=== GESTELLTE AUFGABE 1 ===
Schreiben Sie den Auszug über Chinas Stellung in globalen Lieferketten vollständig und wortgetreu ab.

=== VORLIEGENDER AUSZUG ===

Dieser Weg wird jedoch zunehmend unmöglich. Importländer reagieren mit Schutzzöllen, Handelsklagen und eigenen Subventionsprogrammen. Europa und Südostasien können den Zufluss billiger Waren nicht unbegrenzt aufnehmen, ohne soziale und wirtschaftliche Verwerfungen zu riskieren. Parallel streben Länder wie Indien, Vietnam und Indonesien gezielt danach, Chinas Stellung in globalen Lieferketten zu schwächen. Indien investiert über sein „Production-Linked Incentive“-Programm mehr als 25 Milliarden US-Dollar, um Elektronik-, Textil- und Halbleiterproduktion ins Land zu holen. Unternehmen wie Foxconn bauen dort bereits neue Fertigungsstandorte.

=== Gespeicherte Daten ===
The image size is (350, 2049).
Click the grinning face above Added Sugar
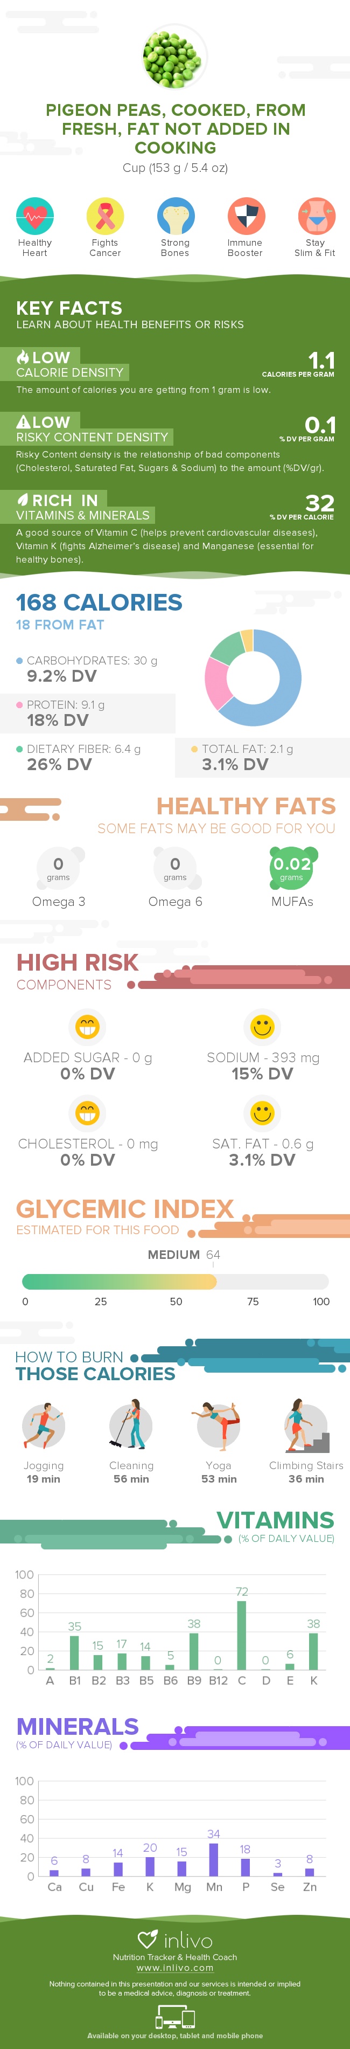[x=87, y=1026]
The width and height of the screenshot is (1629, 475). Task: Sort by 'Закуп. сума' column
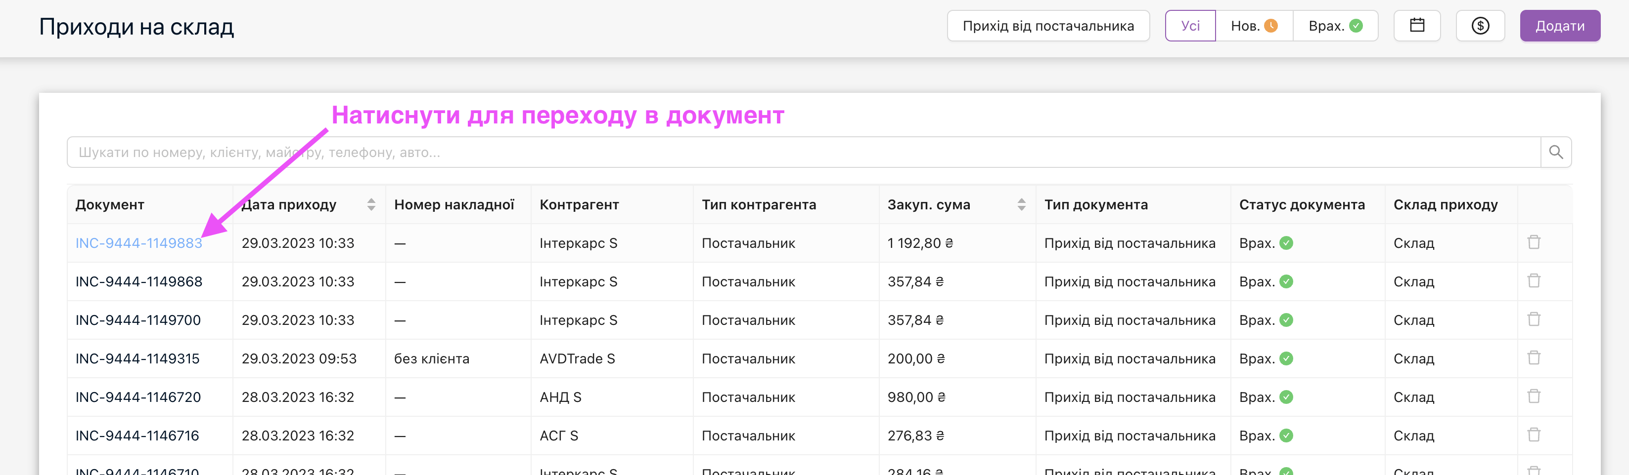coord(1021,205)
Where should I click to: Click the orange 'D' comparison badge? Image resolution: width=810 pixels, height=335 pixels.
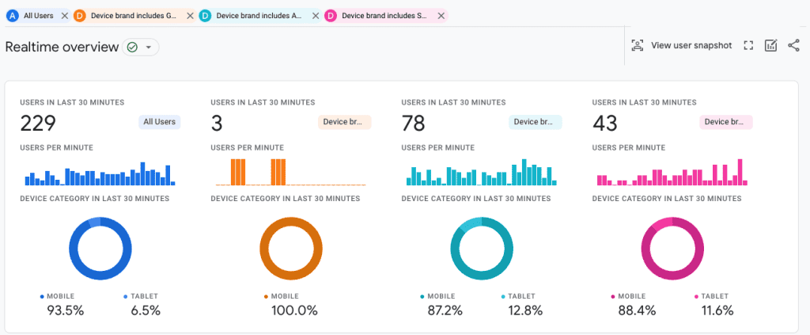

=== GESTELLTE AUFGABE 2 ===
Geben Sie aus den Datensätzen nur den Abschnitt vom Anfang bis einschließlich der Zeile mit „coord(1021,205)“ noch einmal wieder, die Anweisungen eingeschlossen, und lassen Sie die Bilder weg. Multiplizieren Sie dabei jede Koordinate in den Antworten mit 2,15 und runden Sie auf ganze Zahlen, wobei Sie ab ,5 aufrunden.

=== RICHTIGE ANTWORT 1 ===
Dieser Weg wird jedoch zunehmend unmöglich. Importländer reagieren mit Schutzzöllen, Handelsklagen und eigenen Subventionsprogrammen. Europa und Südostasien können den Zufluss billiger Waren nicht unbegrenzt aufnehmen, ohne soziale und wirtschaftliche Verwerfungen zu riskieren. Parallel streben Länder wie Indien, Vietnam und Indonesien gezielt danach, Chinas Stellung in globalen Lieferketten zu schwächen. Indien investiert über sein „Production-Linked Incentive“-Programm mehr als 25 Milliarden US-Dollar, um Elektronik-, Textil- und Halbleiterproduktion ins Land zu holen. Unternehmen wie Foxconn bauen dort bereits neue Fertigungsstandorte.

=== RICHTIGE ANTWORT 2 ===
The image size is (350, 2049).
Click the grinning face above Added Sugar
[x=187, y=2206]
The width and height of the screenshot is (1629, 475). Task: Sort by 'Закуп. сума' column
coord(2195,441)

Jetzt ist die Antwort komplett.